TODO: Add handling for case when band in frequency_bands is not contained in self.frequencies.
- Parameters:
frequency_bands (FrequencyBands) – The frequency bands to compute cross powers for. Each element of this iterable tells the lower and upper bounds of the cross-power calculation bands. These may become objects with information about tapers as ewwll.
channel_pairs (list of tuples, optional) – List of channel pairs to compute cross powers for. If None, all possible pairs will be used.
- Returns:
Dataset containing cross powers for all channel pairs. Each variable is named by the channel pair (e.g. ‘ex_hy’) and contains a 2D array with dimensions (frequency, time). All variables share common frequency and time coordinates.
- Return type:
xr.Dataset
- covariance_matrix(band_data: Spectrogram | None = None, method: str = 'numpy_cov') xarray.DataArray[source]
TODO: Add tests for this WIP Work-in-progress method Compute full covariance matrix for spectrogram data.
For complex-valued data, the result is a Hermitian matrix where: - diagonal elements are real-valued variances - off-diagonal element [i,j] is E[ch_i * conj(ch_j)] - off-diagonal element [j,i] is the complex conjugate of [i,j]
- Parameters:
band_data (Spectrogram, optional) – If provided, compute covariance for this data If None, use the full spectrogram
method (str) – Computation method. Currently only supports ‘numpy_cov’
- Returns:
Hermitian covariance matrix with proper channel labeling For channels i,j: matrix[i,j] = E[ch_i * conj(ch_j)]
- Return type:
xr.DataArray
- flatten(chunk_by: Literal['time', 'frequency'] = 'time') xarray.Dataset[source]
Reshape the 2D spectrogram into a 1D flattened xarray (time-chunked by default).
- Parameters:
chunk_by (Literal["time", "frequency"]) – Reshaping the 2D spectrogram can be done two ways, (basically “row-major”, or column-major).
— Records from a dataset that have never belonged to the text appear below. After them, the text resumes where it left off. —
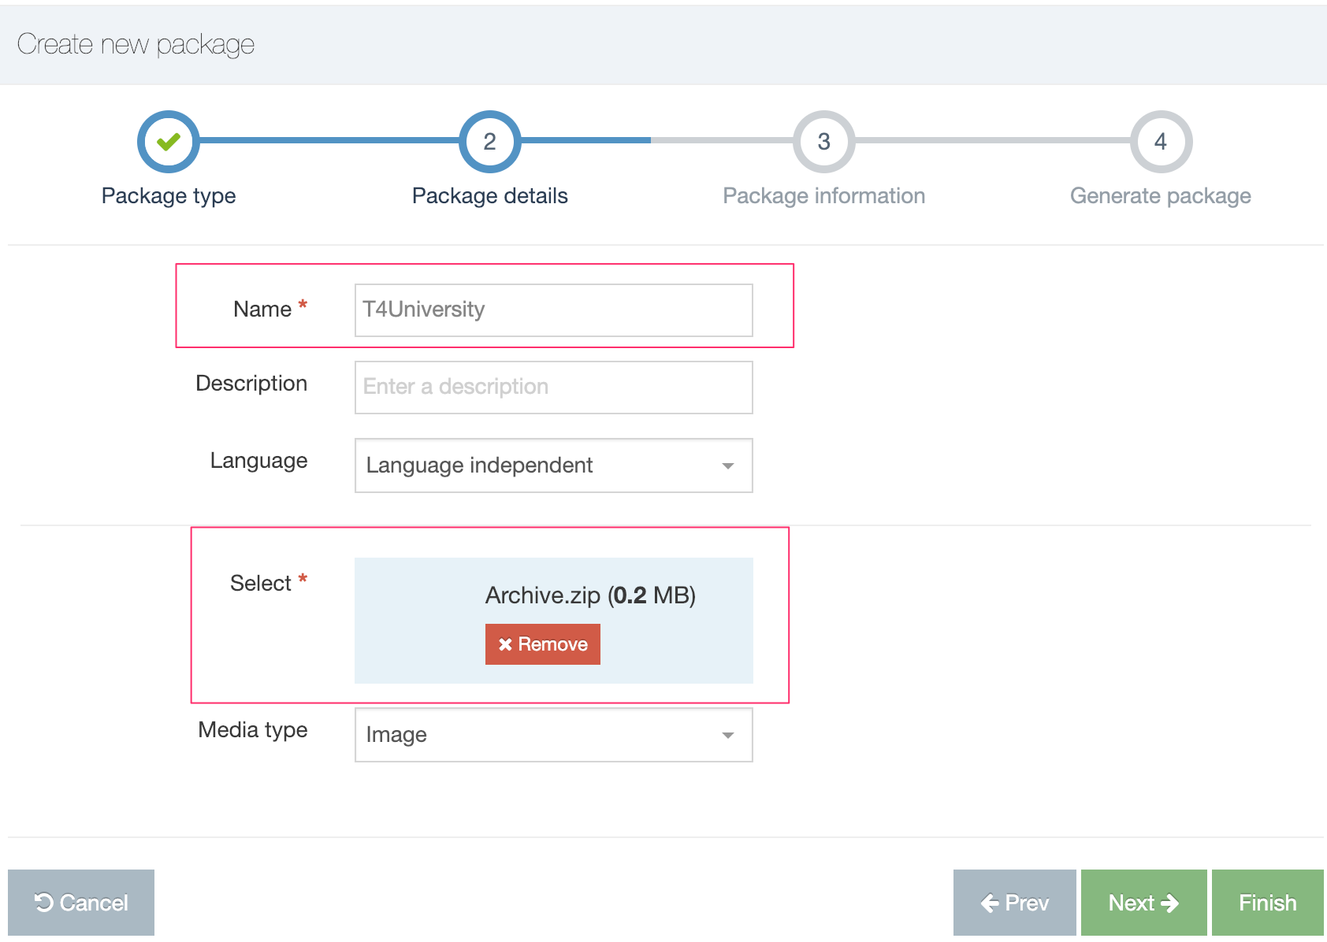The width and height of the screenshot is (1327, 942).
Task: Select the Package details step label
Action: 489,195
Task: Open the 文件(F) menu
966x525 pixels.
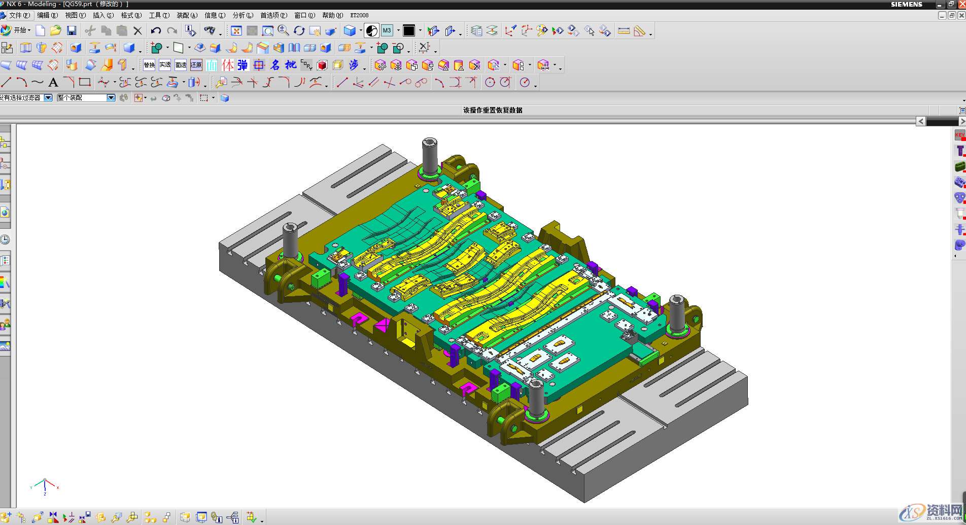Action: (x=19, y=15)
In xarray, but we either keep frequency constant and iterate over time, or keep time constant and iterate over frequency (in the inner loop).
- Returns:
xarray.Dataset (The dataset from the band spectrogram, stacked.)
Development Notes
The flattening used in tf calculation by default is opposite to here
dataset.stack(observation=(“frequency”, “time”))
However, for feature extraction, it may make sense to swap the order
xrds = band_spectrogram.dataset.stack(observation=(“time”, “frequency”))
This is like chunking into time windows and allows individual features to be computed on each time window – if desired.
Still need to split the time series though–Splitting to time would be a reshape by (last_freq_index-first_freq_index).
Using pure xarray this may not matter but if we drop down into numpy it could be useful.